Énoncé 1 -> Pouvez-vous résumer en deux phrases l'entretien sur le filon de Murehe ?
Énoncé 2 -> Pouvez-vous recopier mot pour mot le passage de l'entretien sur le filon de Murehe qui va de « Avez-vous été étonné » à « sensationnelle, selon vous ? » ?
Énoncé 3 -> Pouvez-vous écrire la suite de l'entretien sur le filon de Murehe, en reprenant après sa dernière phrase ?

Texte choisi ->
────────

Samedi 20 juillet 2024

Économie

ECLAIRAGE – « Des gens veulent profiter de la méconnaissance des exigences de l’industrie minière »

20/07/2024 3
ECLAIRAGE – « Des gens veulent profiter de la méconnaissance des exigences de l’industrie minière »

La découverte à Murehe d’un filon, autrefois exploité par les Belges puis rebouché et « bétonné » à leur départ pour « le cacher aux Burundais », a été annoncée avec grand tapage. Des recettes faramineuses issues de son exploitation ont été promises. Afin de rester fidèles à notre devoir de journalistes et de conserver une perspective froide et objective, nous avons sollicité l’analyse d’un ingénieur des mines d’origine allemande ayant longtemps travaillé au Burundi. Pour aller au-delà du battage médiatique et éclairer cette prétendue découverte, ce spécialiste nous apporte un regard critique. À sa demande, nous ne dévoilons pas son nom.

Par Antoine Kaburahe

Une petite présentation ?

Je suis Allemand, ingénieur des mines, et j’ai longtemps travaillé en Afrique et même dans votre pays, le Burundi. Un pays que j’aime beaucoup et je continue à suivre ce qui s’y passe.

Avez-vous été étonné ou surpris par l’annonce d’un filon important à Murehe ?

Avant d’aller plus loin, je voudrais faire un distinguo important : il y a un discours politique et un discours scientifique. Je vais m’en tenir à la science, à ce qui se fait dans le domaine des mines, ma spécialité. Pour revenir sur cette annonce, non, je n’ai pas été étonné ! Je connais bien votre pays, ainsi que la région de Murehe, comme d’autres régions du Burundi telles que Kabarore, Kabuye, Ntega, etc. Ce sont des régions bien connues pour leur potentiel en minéralisations de coltan et de cassitérite. Je dis bien « potentiel ». D’ailleurs, ces régions ont fait l’objet d’exploitations minières durant l’époque coloniale par MINETAIN et sont encore exploitées artisanalement depuis des années.

Ce n’est donc pas une nouvelle sensationnelle, selon vous ?

Non.

En tant qu’ingénieur des mines, quand peut-on annoncer, de manière justifiée, avoir trouvé un filon riche ?

Bonne question. Définissons un peu les termes : un filon peut être mesuré en centimètres ou même en mètres. Ici, on ne parle pas encore de gisement. Pour qu’il y ait un gisement, il faut un programme de recherche faisant appel à toutes les techniques géologiques, géochimiques, géophysiques et autres, suivi d’un calcul de réserves et de teneurs dans les trois dimensions avec une étude de faisabilité.

────────

Extrait de données ->
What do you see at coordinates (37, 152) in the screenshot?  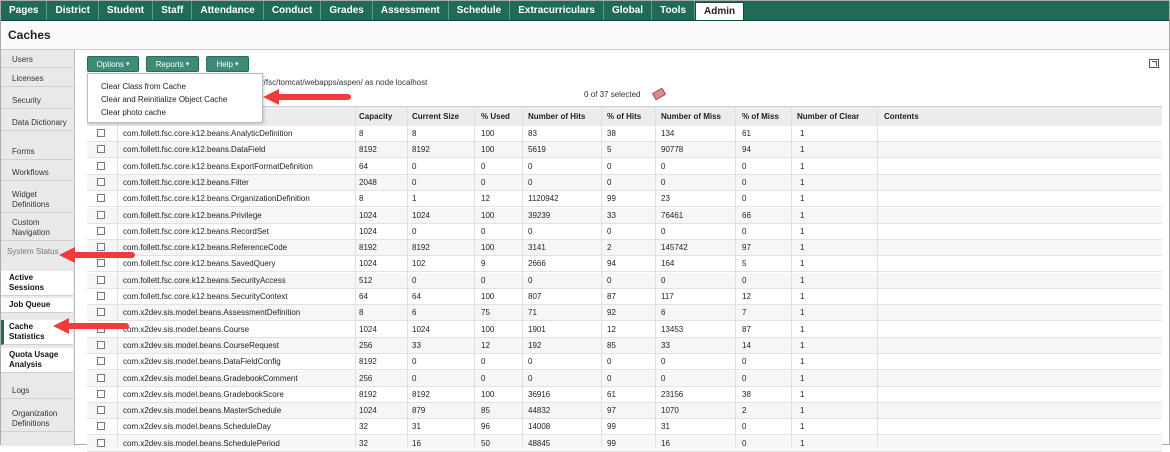 I see `sidebar-item-forms: Forms` at bounding box center [37, 152].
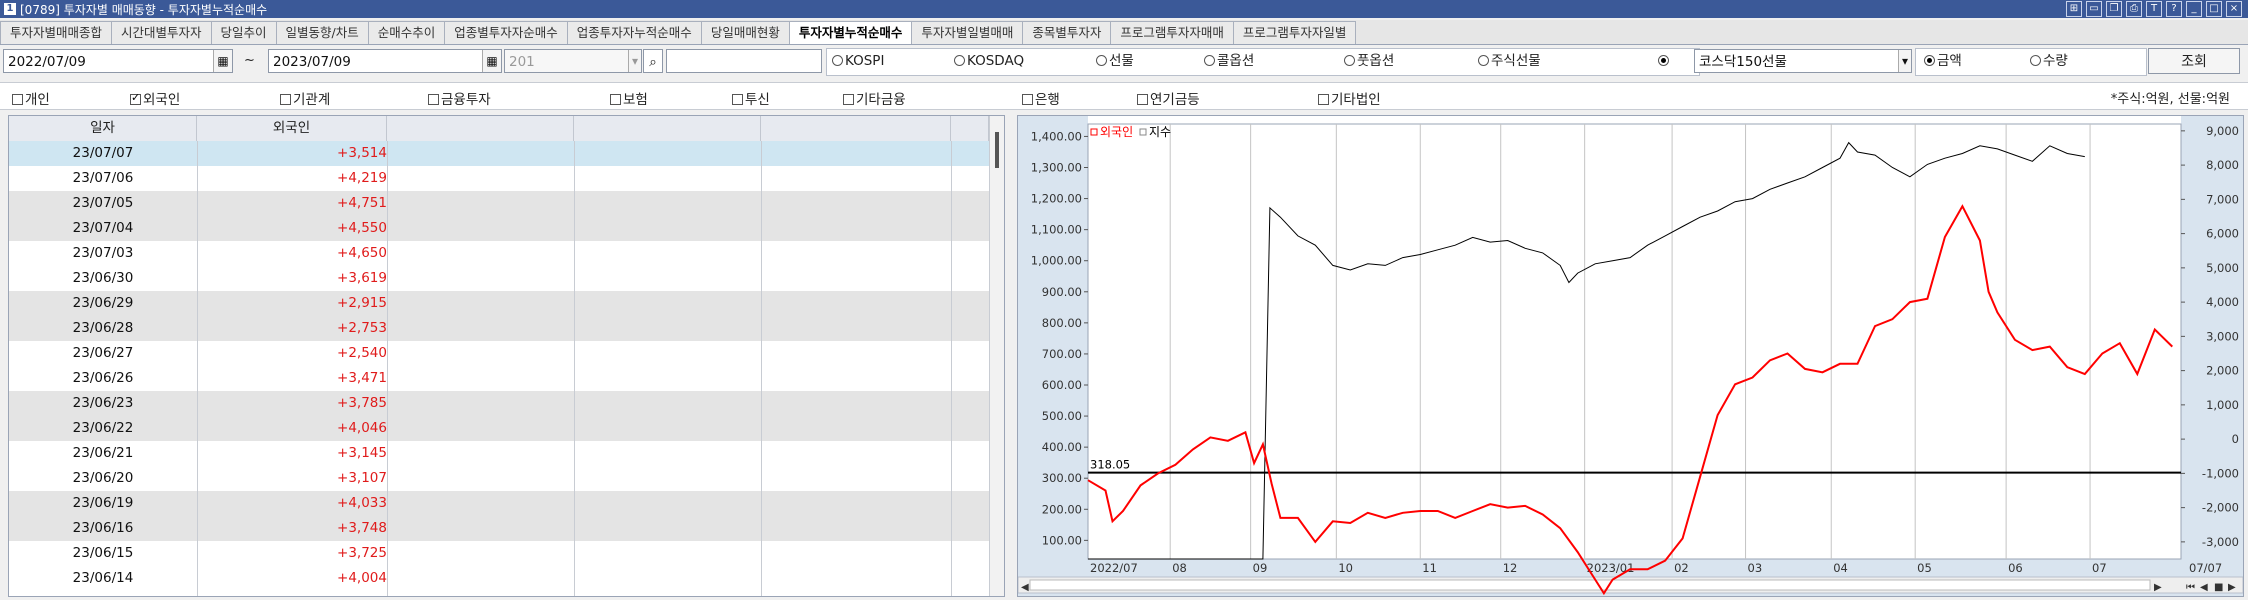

────────

Votre réponse 1 -> La découverte annoncée à grand tapage d'un filon à Murehe, autrefois exploité par les Belges et assortie de promesses de recettes faramineuses, a conduit les journalistes à solliciter l'analyse d'un ingénieur des mines allemand ayant longtemps travaillé au Burundi, qui a demandé à rester anonyme. Celui-ci n'a pas été étonné, la région étant connue pour son potentiel en coltan et en cassitérite, et il souligne qu'on ne parle pas encore de gisement, ce qui exigerait un programme de recherche, un calcul de réserves et de teneurs et une étude de faisabilité.

Votre réponse 2 ->
Avez-vous été étonné ou surpris par l’annonce d’un filon important à Murehe ?

Avant d’aller plus loin, je voudrais faire un distinguo important : il y a un discours politique et un discours scientifique. Je vais m’en tenir à la science, à ce qui se fait dans le domaine des mines, ma spécialité. Pour revenir sur cette annonce, non, je n’ai pas été étonné ! Je connais bien votre pays, ainsi que la région de Murehe, comme d’autres régions du Burundi telles que Kabarore, Kabuye, Ntega, etc. Ce sont des régions bien connues pour leur potentiel en minéralisations de coltan et de cassitérite. Je dis bien « potentiel ». D’ailleurs, ces régions ont fait l’objet d’exploitations minières durant l’époque coloniale par MINETAIN et sont encore exploitées artisanalement depuis des années.

Ce n’est donc pas une nouvelle sensationnelle, selon vous ?

Votre réponse 3 ->
Mais qu’est-ce qui garantit toutes ces études ?

Les réserves et les teneurs doivent être certifiées par les services géologiques du pays. Au Burundi, vous avez l’OBM. Mais ce n’est pas tout. Il existe des institutions internationales agréées. Nous sommes bien loin de cela avec ce qui a été dit dans les médias à propos du filon de Murehe.

Les exploitations datant de l’époque coloniale, pourquoi ont-elles pris fin ?

Elles se rapportaient à des gisements primaires filoniens, souterrains, car plus riches. Ce genre de gisements peut être épuisé ou les conditions d’exploitation peuvent être tellement difficiles et coûteuses (profondeur) que le promoteur peut décider de les abandonner dans les conditions du marché du moment, mais les rouvrir au moment opportun après étude. Plusieurs géologues burundais et étrangers ont toujours demandé que le Burundi se lance dans un programme d’exploration sérieuse des 3T (coltan, tungstène, étain) par lui-même ou par des sociétés professionnelles.

Pourquoi reste-t-on alors à l’exploitation artisanale ?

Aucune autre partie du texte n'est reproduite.